Tasks and exercises:
(a) In the text on Essex cricket at Brentwood, how many County Championship matches did Essex play there between 1934 and 1969?
(b) Go on with the text about Essex's 1951 home match against Yorkshire at Brentwood from the point where it stops.

Selected extract:
━━━━━━━━

1951: Essex v Yorks.
‘Fiery’ Fred Trueman (Yorks. & Eng.) demonstrating the classic, side-on action.
Yorkshire 380-6 Dec. (107 overs) & 237-7 Dec. (99 overs). Essex 317 All Out (99 overs) & 186 All Out (71 overs). Yorkshire won by 114 runs.
Between their return to The Old County Ground in 1934 and their final departure in 1969, Essex played a total of fifty-one County Championship matches at Brentwood. They played every one of the other sixteen first-class counties (Durham weren’t elected to the County Championship until many years later) – most of them a minimum of three times during the period. Yet Yorkshire were only the visitors on one occasion.
Nobody knows quite why this should have been the case. In those days, the County Championship consisted of 28 games, meaning that some sides only played others once rather than twice a season – and for sure there were one or two seasons where Essex only played Yorkshire once. Perhaps it was simply that Yorkshire were regarded as such a great attraction that the Essex Committee thought it would be a good thing for the benefit of their spectators to give them a game at all the festival grounds in the County.

━━━━━━━━

Extracted records:
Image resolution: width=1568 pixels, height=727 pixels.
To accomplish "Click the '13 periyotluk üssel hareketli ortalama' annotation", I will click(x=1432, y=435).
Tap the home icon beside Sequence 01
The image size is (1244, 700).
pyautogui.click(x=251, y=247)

━━━━━━━━

Responses by item number:
(a) Fifty-one.

(b)
Be that as it may, Brentwood got its chance to host the mighty Yorkshire in 1951, at a time when Yorkshire were near the crest of a wave (they ultimately finished second in the Championship that year) and Essex were, as was all too frequently the case, enjoying mid-table mediocrity.
Yorkshire turned up with their usual star-studded side, including such household names as Len Hutton, Willie Watson, Norman Yardley, Johnny Wardle, Bob Appleyard and Fred Trueman – England players all of them. Plus a young batsman called Billy Sutcliffe, who was the son of the great Herbert Sutcliffe (who took part in the opening stand of 555 against Essex at Leyton in 1932) and whose middle name was “Hobbs”. No pressure on him to succeed at cricket then!
Yorkshire batted first and declared half an hour before the close of the first day at 380-6. Since Essex didn’t take a wicket until after lunch when the score had reached 152, they probably thought they had done quite well to ‘restrict’ the Tykes, despite Len Hutton scoring 141 and passing 30,000 first-class runs during his innings.
Essex were clearly not overawed and responded on day two with 317, mainly due to a century from Paul Gibb and a fifty from Dick Horsfall – both of them Yorkshiremen by birth! Gibb actually played for Yorkshire for a number of years either side of the War. He was something of an eccentric, keeping wicket wearing thick spectacles, and, after retiring and becoming an umpire, famously living in a caravan throughout the summer months which he used to pull behind his battered old car in order to save on hotel bills.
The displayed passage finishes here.